As Iraq inches toward the formation of a new government, the risks are stacking up for Opec’s second-biggest crude producer.
Beyond the country’s long-standing sectarian tensions, frayed relations with the Kurdish north and a bloated public wage bill, new Prime Minister Mustafa al-Kadhimi now has to grapple with a collapse in oil revenue and the fallout from the Covid-19 pandemic.
Little wonder that the country is seeking financial aid from the US and is said to have asked the International Monetary Fund for a deferral of payments on some $546mn in loans. Its Eurobond yields average 15.7%, easily the highest among Middle Eastern governments, according to Bloomberg Barclays indexes.
All this just as Iraq prepares to meet a $294mn debt payment in July, including a capital installment on 2028 dollar bonds. Those date from a 2006 plan to restructure Saddam Hussein-era securities in the wake of the US invasion in 2003.

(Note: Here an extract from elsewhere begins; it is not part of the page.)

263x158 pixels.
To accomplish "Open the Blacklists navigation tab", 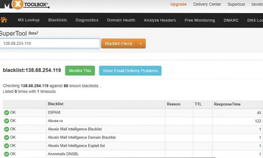I will coord(58,20).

Gross domestic product is forecast by the World Bank to contract 9.7% in 2020, after growing 4.4% in 2019. The IMF sees the budget shortfall ballooning to 22% of GDP, wider than anywhere except East Timor, Brunei and Tuvalu.

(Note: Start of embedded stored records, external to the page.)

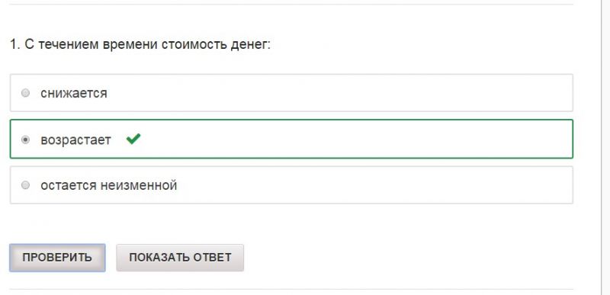Choose the остается неизменной radio button
This screenshot has height=295, width=610.
coord(25,185)
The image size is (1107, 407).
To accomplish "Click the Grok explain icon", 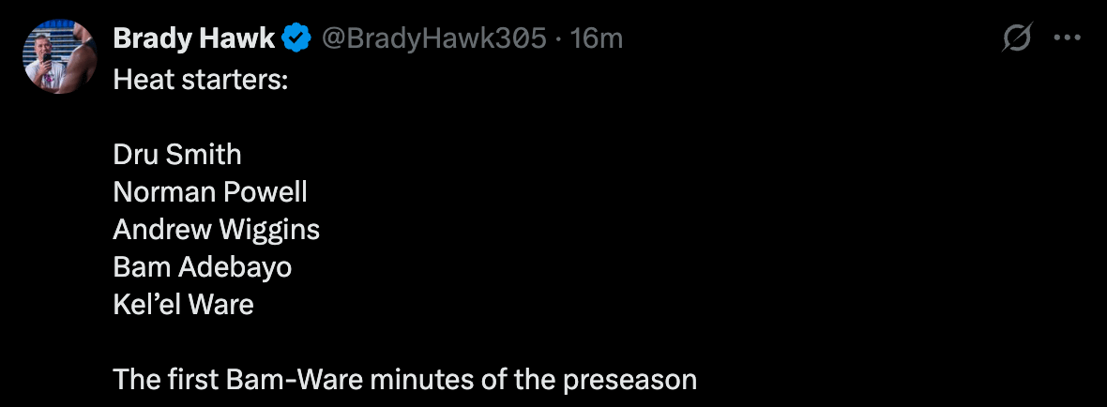I will [x=1017, y=38].
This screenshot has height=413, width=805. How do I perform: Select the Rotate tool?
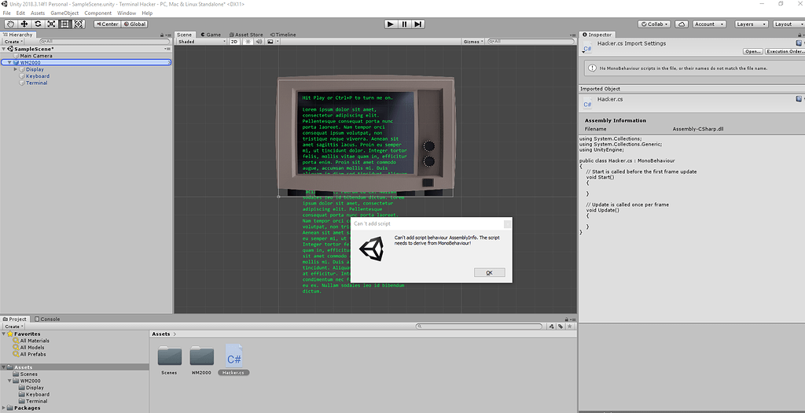coord(37,24)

“Even if it avoids defaulting, there’ll be problems further down the road because the deficit’s going to skyrocket,” said Anna Wilton, an assistant director at Falanx Assynt, a London-based consultancy that provides geopolitical and business risk analysis. “Given the circumstances, it will be able to secure some help from the IMF. If not dollars, then at least an agreement on deferral.”

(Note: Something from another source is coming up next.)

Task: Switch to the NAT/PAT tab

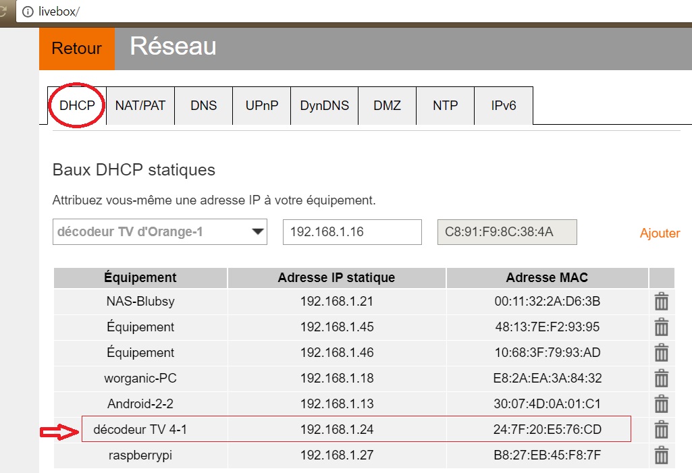Action: [140, 105]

Investors have been voting with their feet. The yield on the $2.7bn of government notes due in 2028 has more than doubled to 14.3% since early March. Iraq’s bonds have lost holders 22% this year, the worst performance after El Salvador among countries graded B- by S&P Global Ratings.
Optimists will point to the country’s reserves. Iraq is sitting on a cash pile of about $66bn, testament to the approximately 4.6mn barrels of crude it pumps each day. But that money stream is drying up following the collapse in crude prices. “A shrinking revenue pie due to low oil prices will prove to be the most destabilizing factor over the next 12-18 months,” Ayham Kamel, practice head or the Middle East and North Africa at Eurasia Group in London. “Irrespective of who is leading the government, a large drop in revenues combined with rampant corruption is bound to create problems.”
The timing of the payment on the bonds is ironic. The securities issued in 2006 were part of a Paris Club restructuring agreement, with an 80% write-off on principal. On top of an annual coupon of 5.8%, Iraq is set to start repaying 6.25% of the original amount – or $168.75 million – every six months, with the first instalment on July 15, according to data compiled by Bloomberg.
Iraqi lawmakers approved early yesterday the government of former spy chief al-Kadhimi, ending more than six months of political deadlock. Among the 15 ministers approved, Ali Allawi was named finance minister, while the parliament postponed voting on the oil and foreign ministers. Four ministers were rejected, including trade, justice, culture and agriculture.
Iraq’s handling of its liabilities may guide international institutions, governments and private creditors who are coordinating efforts to pause debt payments for poor countries globally.
The Gulf nation may try to benefit from that initiative and seek relief in any form possible, according to Marcus Chenevix, a Middle East analyst at London-based TS Lombard.
“It has a very strong record of successful debt negotiations – it is a country that historically been very good at playing off its various creditors,” Chenevix said.